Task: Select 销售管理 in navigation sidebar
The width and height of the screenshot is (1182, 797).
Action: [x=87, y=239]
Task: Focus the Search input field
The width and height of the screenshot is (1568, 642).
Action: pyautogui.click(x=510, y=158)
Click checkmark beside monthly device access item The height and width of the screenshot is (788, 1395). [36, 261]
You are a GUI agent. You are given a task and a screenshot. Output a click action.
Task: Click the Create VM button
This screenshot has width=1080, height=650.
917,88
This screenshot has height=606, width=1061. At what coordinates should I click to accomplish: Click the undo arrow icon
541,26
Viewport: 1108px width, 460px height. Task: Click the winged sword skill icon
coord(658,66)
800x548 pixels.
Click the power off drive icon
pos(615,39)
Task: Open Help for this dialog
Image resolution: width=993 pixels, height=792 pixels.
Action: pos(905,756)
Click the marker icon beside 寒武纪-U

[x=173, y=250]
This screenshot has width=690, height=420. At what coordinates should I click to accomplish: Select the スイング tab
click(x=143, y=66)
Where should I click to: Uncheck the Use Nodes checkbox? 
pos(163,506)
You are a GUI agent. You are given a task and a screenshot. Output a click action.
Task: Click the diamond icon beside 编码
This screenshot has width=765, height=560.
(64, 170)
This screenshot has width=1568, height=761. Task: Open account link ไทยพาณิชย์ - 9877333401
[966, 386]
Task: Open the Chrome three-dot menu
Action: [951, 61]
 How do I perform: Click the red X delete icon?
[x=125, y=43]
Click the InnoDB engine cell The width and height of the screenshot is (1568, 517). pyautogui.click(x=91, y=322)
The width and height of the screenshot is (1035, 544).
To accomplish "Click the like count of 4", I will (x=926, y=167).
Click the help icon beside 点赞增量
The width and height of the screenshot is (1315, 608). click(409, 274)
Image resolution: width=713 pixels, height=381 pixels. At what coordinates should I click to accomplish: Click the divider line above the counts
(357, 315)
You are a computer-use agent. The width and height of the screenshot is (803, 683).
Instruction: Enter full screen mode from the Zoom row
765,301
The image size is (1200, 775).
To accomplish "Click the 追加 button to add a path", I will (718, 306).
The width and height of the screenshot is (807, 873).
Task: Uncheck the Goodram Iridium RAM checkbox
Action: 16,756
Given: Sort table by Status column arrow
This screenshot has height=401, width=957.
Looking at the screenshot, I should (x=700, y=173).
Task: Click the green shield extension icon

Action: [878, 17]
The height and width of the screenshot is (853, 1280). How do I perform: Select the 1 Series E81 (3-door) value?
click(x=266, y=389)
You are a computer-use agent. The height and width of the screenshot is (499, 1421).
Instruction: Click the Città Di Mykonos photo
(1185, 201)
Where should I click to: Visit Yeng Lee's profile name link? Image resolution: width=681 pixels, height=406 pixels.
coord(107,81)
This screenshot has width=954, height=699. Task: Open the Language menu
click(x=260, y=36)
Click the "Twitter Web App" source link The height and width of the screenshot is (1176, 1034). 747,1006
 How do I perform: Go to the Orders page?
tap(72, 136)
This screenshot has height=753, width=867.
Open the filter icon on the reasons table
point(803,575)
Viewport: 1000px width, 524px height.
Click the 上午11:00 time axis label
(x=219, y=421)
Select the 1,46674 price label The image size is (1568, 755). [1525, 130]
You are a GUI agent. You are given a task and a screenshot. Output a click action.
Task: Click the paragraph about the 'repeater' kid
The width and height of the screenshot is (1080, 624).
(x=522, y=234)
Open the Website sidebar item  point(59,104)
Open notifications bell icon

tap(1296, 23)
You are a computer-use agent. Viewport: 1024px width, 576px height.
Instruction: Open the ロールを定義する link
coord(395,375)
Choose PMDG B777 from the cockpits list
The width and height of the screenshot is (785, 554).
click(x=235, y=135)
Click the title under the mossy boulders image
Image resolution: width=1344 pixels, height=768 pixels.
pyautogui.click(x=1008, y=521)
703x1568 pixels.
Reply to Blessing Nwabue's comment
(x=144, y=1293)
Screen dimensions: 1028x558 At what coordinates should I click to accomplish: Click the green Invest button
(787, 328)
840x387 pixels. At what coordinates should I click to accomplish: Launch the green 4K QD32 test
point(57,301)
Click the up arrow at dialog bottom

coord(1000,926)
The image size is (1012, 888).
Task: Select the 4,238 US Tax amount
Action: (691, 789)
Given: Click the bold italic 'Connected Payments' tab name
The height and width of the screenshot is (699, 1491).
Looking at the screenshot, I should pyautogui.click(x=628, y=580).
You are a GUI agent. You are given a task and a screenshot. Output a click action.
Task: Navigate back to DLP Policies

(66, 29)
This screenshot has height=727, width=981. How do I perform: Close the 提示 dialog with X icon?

######

### [Work required]
Taking the records above, retype every line from the one with "This screenshot has width=954, height=699." down to the one with "You are a computer-use agent. Viewport: 1024px", exactly and with nothing else.

### [Exercise solution]
This screenshot has width=954, height=699. Task: Open the Language menu
click(x=260, y=36)
Click the "Twitter Web App" source link The height and width of the screenshot is (1176, 1034). 747,1006
 How do I perform: Go to the Orders page?
tap(72, 136)
This screenshot has height=753, width=867.
Open the filter icon on the reasons table
point(803,575)
Viewport: 1000px width, 524px height.
Click the 上午11:00 time axis label
(x=219, y=421)
Select the 1,46674 price label The image size is (1568, 755). [1525, 130]
You are a GUI agent. You are given a task and a screenshot. Output a click action.
Task: Click the paragraph about the 'repeater' kid
The width and height of the screenshot is (1080, 624).
(x=522, y=234)
Open the Website sidebar item  point(59,104)
Open notifications bell icon

tap(1296, 23)
You are a computer-use agent. Viewport: 1024px width, 576px height.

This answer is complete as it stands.